I understand conceptually how you could architect a desktop/server OS based on a local database instead of a local filesystem, and it's deeply intriguing to me in terms of how everything could share a common data language that is far more flexible than files but far more structured than text. Presumably things like terminal output would be formatted as query results instead of text. The database wouldn't reside in files on disk, it would reside directly in blocks on disk and in-memory as required.
But this seems to be proposing a distributed database that runs across computers, which confuses me. Anything that runs across computers seems to me to be application-level, not OS-level, by definition. What does it even mean to be running a distributed database on "microkernel services" instead of on fully-fledged OS's? And then... where is the OS-level CPU coming from? If the database is distributed among computers then fine, but which computer is "running" the OS?
Both the nomenclature and distributed aspect are really throwing me off here.
So I would strongly disagree with your notion that an OS cannot be a distributed system. Several OS's, such as Plan 9, were explicitly designed as distributed systems from the beginning. For Plan 9, running it on a solo computer is more the edge case than the common case they designed for, which was a small team with workstations sharing a central server.
All of the computers are "running" the OS. The OS is more than one service on more than one machine.
"Research and experimentation efforts began in earnest in the 1970s and continued through the 1990s, with focused interest peaking in the late 1980s. A number of distributed operating systems were introduced during this period; however, very few of these implementations achieved even modest commercial success."
So looks like they're trying to keep the idea going?
I think there is a very real need for a distributed operating system. Operating systems ultimately just virtualize hardware, and its clear to anyone that has used VMware or Xen that we're building such a system piecemeal and constantly reinventing the operating system wheel. I think this is absolutely where OS design is inevitably destined to evolve into.
It wasn't the right time yet. Virtualization has only just come to the data center and taken off. People no longer have their single expensive PC, but utilize a multitude of devices. Cloud storage is just making its way onto people's phones and devices. The full suite of VMware products is essentially already a commercially lucrative operating system for the data center / cloud. I think this is a long term trend rather than a fad. Its not the hottest new framework, but rather the culmination of incremental changes over decades. We might not call it an operating system - we'll probably give it a fancier name to generate hype. But the idea is the same none the less.
Your comment is about 10 years out of date. Possibly more.
VMWare usage is actually on the decline now with many companies switching to cloud services (which are generally running Xen). And containerisation, while not a like-for-like replacement for virtualisation, has also eaten aware at some of VMWares market share. Particularly with services like k8s. Those that are dependent on running Windows might still use VMWare but Microsoft Hyper V has also eaten away at VMWares market share too.

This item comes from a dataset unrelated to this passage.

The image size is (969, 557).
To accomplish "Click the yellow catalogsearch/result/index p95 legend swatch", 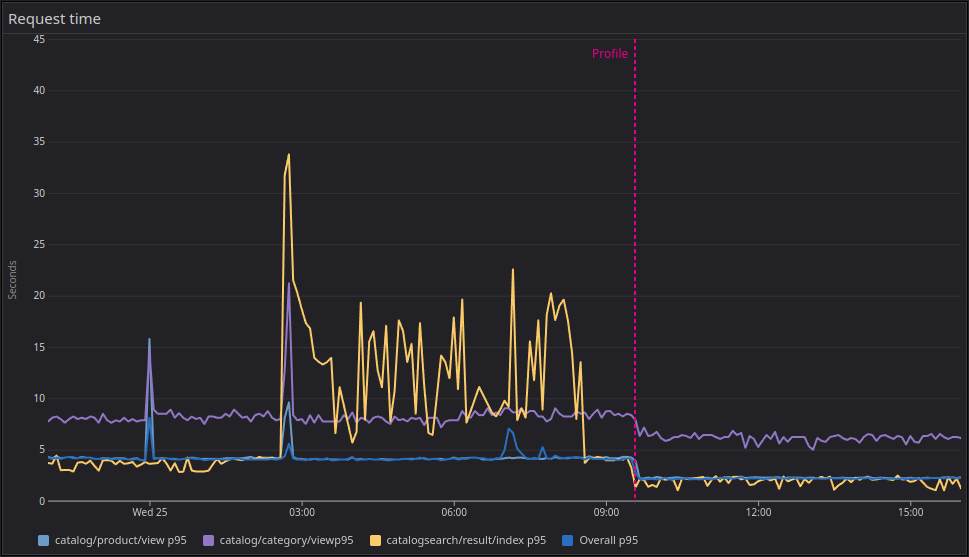I will click(376, 540).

* Conditions apply. Use the comment in the context of the HN bubble, and ignore that a huge part of the industry is still deploying wordpress on VPS, using excel spreadsheets for database and gmail for bug tracking.
The GP was talking about data centres. I’ve worked in data centres and thus replied with the same context as the GP was discussing.
Also people deploying Wordpress on a VPS and using Excel are categorically NOT doing any form of distributed computing, which is what this discussion is about. So it’s correct to discount those contexts.
What I’m noticing here is a lot of people are confused about the terms “distributed” and “data centre”.
But even in cloud computing, the really compelling offerings (ie serverless) is all containers. Xen is only used as an additional security boundary (ie Docker running on top of Xen). Containers are the software abstraction providing the “distributed” aspect of the GPs argument.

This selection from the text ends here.